To use the library effectively, your dataset must follow these rules:
- The target/output column must be the last column.
- Categorical columns must not be pre-encoded to numerical values.
The DataPreprocessing module prepares raw datasets for machine learning. It performs:
- Normalization: Numerical columns with a range > 50 are normalized.
- One-Hot Encoding: Converts categorical columns into numeric format.
- Missing Value Handling: Replaces missing values with mean (numerical) or mode (categorical).
- Dataset Splitting: Separates the dataset into features (X) and target (Y).
Note: Preprocessing is optional if your dataset is already clean and in the required format.
After preprocessing, you can use any of the supported algorithms:
- Binary Logistic Regressor
- Naive Bayes Classifier (for mixed data)
- Classification Tree
- Artificial Neural Network (Multilayer Perceptron)
- K-Nearest Neighbour (KNN)
Currently, most algorithms are binary classification only. Multi-class support is planned for future releases.
from sklearn.model_selection import train_test_split
import pandas as pd
from triolearn.data_preprocessing import DataPrepocessing
from triolearn.machine_learning.MLP import NeuralNetwork
from triolearn.machine_learning.Probabillistic import NaiveBayes
from triolearn.machine_learning.Regression import Binary_Logistic_Regressor
from triolearn.machine_learning.NearestNeighbor import KNN
# Load dataset
data = pd.read_csv('dataset.csv')
train_dataframe = data.iloc[:int(len(data)*0.8), :]
test_dataframe = data.iloc[int(len(data)*0.8):, :]
# Preprocess data
X, y = DataPrepocessing().dataCleaning(data)
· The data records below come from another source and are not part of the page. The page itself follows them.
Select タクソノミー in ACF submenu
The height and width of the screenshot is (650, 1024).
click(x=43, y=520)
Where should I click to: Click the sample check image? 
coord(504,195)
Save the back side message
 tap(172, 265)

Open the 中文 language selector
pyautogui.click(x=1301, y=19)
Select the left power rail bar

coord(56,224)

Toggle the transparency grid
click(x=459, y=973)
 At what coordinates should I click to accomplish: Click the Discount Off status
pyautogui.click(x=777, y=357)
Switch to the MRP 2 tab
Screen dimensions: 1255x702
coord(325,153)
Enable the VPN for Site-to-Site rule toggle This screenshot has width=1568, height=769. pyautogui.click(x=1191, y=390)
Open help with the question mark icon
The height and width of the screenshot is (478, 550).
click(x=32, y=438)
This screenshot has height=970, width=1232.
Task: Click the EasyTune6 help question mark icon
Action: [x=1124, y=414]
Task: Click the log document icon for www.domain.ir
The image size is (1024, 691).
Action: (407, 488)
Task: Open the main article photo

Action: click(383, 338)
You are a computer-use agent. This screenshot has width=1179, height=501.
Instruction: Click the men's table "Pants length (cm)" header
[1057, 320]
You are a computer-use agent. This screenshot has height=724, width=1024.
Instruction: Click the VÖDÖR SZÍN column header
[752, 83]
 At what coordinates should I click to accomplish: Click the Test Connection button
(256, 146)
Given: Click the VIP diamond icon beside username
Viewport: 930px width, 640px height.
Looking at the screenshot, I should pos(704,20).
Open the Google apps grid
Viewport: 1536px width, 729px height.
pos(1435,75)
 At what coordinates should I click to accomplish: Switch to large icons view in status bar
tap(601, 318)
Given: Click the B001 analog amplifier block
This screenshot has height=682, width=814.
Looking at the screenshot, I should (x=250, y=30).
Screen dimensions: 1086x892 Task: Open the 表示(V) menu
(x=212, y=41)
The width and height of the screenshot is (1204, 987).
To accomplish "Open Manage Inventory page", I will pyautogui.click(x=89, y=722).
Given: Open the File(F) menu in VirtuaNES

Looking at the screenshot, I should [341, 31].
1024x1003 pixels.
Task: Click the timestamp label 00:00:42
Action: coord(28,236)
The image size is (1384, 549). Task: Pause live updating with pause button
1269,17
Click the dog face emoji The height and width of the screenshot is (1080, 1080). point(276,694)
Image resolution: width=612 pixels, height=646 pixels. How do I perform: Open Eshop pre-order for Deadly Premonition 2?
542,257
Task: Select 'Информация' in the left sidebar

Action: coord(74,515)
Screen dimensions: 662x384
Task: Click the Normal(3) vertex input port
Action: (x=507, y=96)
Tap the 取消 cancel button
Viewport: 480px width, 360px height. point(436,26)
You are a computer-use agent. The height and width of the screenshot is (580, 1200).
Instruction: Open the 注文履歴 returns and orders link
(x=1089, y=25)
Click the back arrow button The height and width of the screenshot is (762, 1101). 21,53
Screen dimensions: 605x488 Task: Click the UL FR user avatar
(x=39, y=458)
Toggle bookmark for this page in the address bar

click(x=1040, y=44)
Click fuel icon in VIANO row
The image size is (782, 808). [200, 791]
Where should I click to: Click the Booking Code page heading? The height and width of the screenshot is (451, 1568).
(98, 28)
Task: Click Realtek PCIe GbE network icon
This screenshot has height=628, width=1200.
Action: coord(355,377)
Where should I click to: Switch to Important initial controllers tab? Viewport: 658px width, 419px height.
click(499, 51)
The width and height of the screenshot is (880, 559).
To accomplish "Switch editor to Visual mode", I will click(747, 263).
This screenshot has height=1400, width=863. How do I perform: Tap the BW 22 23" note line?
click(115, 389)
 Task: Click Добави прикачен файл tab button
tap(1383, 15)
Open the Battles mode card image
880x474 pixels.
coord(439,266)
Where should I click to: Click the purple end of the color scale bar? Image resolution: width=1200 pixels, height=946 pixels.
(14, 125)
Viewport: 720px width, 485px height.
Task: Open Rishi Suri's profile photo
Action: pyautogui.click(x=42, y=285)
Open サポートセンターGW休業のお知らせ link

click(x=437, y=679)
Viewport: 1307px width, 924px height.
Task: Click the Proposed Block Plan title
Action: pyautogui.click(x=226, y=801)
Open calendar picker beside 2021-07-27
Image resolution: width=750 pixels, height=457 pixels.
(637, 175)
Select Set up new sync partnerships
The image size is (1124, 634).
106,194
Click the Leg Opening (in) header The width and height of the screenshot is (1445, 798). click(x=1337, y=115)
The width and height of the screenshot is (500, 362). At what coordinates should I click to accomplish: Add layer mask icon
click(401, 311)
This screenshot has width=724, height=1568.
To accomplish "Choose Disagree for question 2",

X_train, X_test, y_train, y_test = train_test_split(X, y, test_size=0.2, random_state=41)
# Initialize models
NN_clf = NeuralNetwork([64, 32, 16, 8], epochs=10)
NB_clf = NaiveBayes()
LR_clf = Binary_Logistic_Regressor(
main_gradient_descent='mini-batch',
regularizer='l2',
hyper_parameters_assign='auto-assign',
hyper_parameters_tuning_gradient_descent='mini-batch',
max_iter=1000,
early_stopping=True,
monitor='val_accuracy',
paitiance=3,
error_roundoff=8,
acc_roundoff=4,
acc_change=1e-3,
error_change=1e-7,
verbose=True
)
KNN_clf = KNN()
# Training
print("Training Models...")
NN_clf.fit(X_train, y_train)
# NB_clf.fit(train_dataframe) # Optional
LR_clf.fit(X_train, y_train, X_test, y_test)
KNN_clf.fit(X_train, y_train)
# Evaluation
print("Model Evaluation:")
print("Neural Network Accuracy:", NN_clf.score(X_test, y_test))
print("Naive Bayes Accuracy:", NB_clf.score(test_dataframe.iloc[:, -1], test_dataframe))
print("Logistic Regression Accuracy:", LR_clf.score)
print("KNN Accuracy:", KNN_clf.score(X_test, y_test))- Multi-class classification support
- More optimized and efficient algorithms
- Enhanced preprocessing features
- Additional evaluation metrics
Any contributions, suggestions, or bug reports are welcome! Contact me via my profile for collaboration or to provide feedback.
TrioLearn is a from-scratch supervised ML library aimed at learning and experimentation. It offers easy-to-use interfaces for binary classification algorithms and is continuously evolving.